Afin de combler ce vide, et sans songer d’abord à autre chose qu’à réaliser ma fiction, je suis parti à la recherche de témoignages de la vie dans les camps. Mais je suis avant tout un documentariste : sans doute est-ce la raison pour laquelle, très vite, il m’a semblé que dans ces récits il y avait un film, ou la promesse d’un film. J’ai donc commencé à réfléchir à la réalisation d’un documentaire qui réunirait le plus grand nombre possible de témoignages des survivants. Et rapidement il m’est apparu qu’il s’agirait d’un projet d’une grande complexité. Il y avait en premier lieu un considérable travail d’enquête. Puis il fallait trouver les ressources et le temps nécessaires pour aller filmer un peu partout en Chine. Se posait enfin la question la plus importante : celle de la forme particulière que ce film allait prendre. Elle se posait naturellement à chaque entretien, que j’essayais de mener en ayant déjà une vue d’ensemble. Mais en vérité je n’ai trouvé cette forme qu’au terme d’un long travail de montage. Le Fossé a été terminé en 2010. En 2011, après avoir tourné Les Trois Sœurs du Yunnan je suis tombé gravement malade et j’ai dû faire une pause. J’ai ensuite tourné À la folie, et ce n’est qu’en 2014 que j’ai pu me remettre au travail sur Les Âmes Mortes.

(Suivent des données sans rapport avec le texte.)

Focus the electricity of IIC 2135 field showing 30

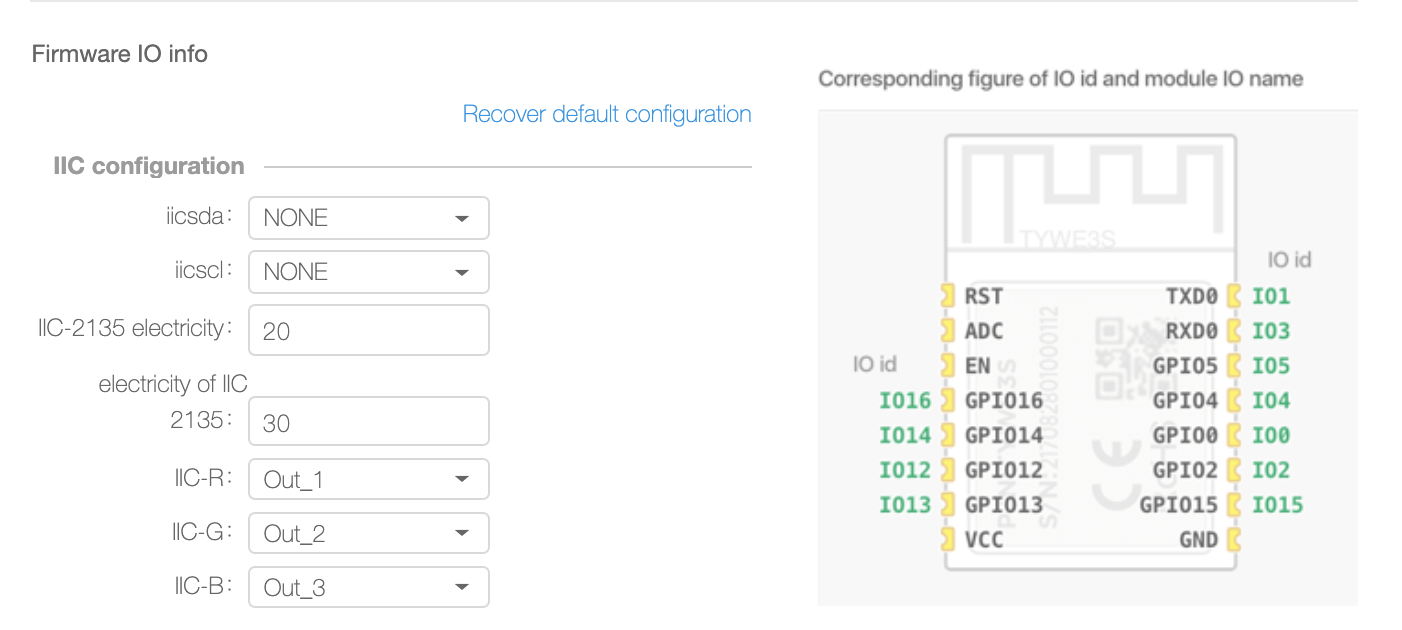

Il est question de trois lieux : Jiabiangou, Mingshui,
Xintiandun. Quelles sont les différences entre eux ? Est-il important de
les distinguer ou bien font-ils partie d’un complexe unique ?
Jiabiangou, en tant qu’ensemble de camps situés dans la province du
Gansu était constitué de l’unité 8 centrale de Jiabiangou, de
Xintiandun, son annexe à environ 7 kilomètres et du camp de Mingshui
ouvert dans un second temps, à l’automne 1960, alors que la grande
majorité des droitiers de Jiabiangou étaient déjà morts de faim et
d’épuisement.
C’est pourtant ce dernier lieu que vous mettez en avant dès
le carton qui ouvre le film : « Minghsui, I ». Pourquoi est-il si
important ? Et pourquoi avez-vous souhaité en parler d’abord alors
qu’historiquement son ouverture est la dernière ?
Pour répondre à cette question, je dois préciser que dans le montage du
film j’ai moins suivi l’ordre chronologique des événements que celui
des entretiens. Il se trouve que les premiers ont été filmés dans la
ville de Lanzhou. Et que cette ville est située à côté du site de
Mingshui. Tous les témoignages portaient sur ce lieu-là et c’est pour
cette raison que l’on en parle en premier.
Pourquoi un tel parti pris de construction s’est-il imposé ?
La reconstitution chronologique semblait en effet plus logique, et plus
claire… Mais elle ne mettait pas assez en valeur ce qui, pour moi, est
capital dans les témoignages. Qu’ont en commun tous ces hommes? Tous ont
été accusés d’être « droitiers », tous ont vécu des choses horribles,
inimaginables. Et tous ont en commun, c’est l’évidence, d’avoir survécu.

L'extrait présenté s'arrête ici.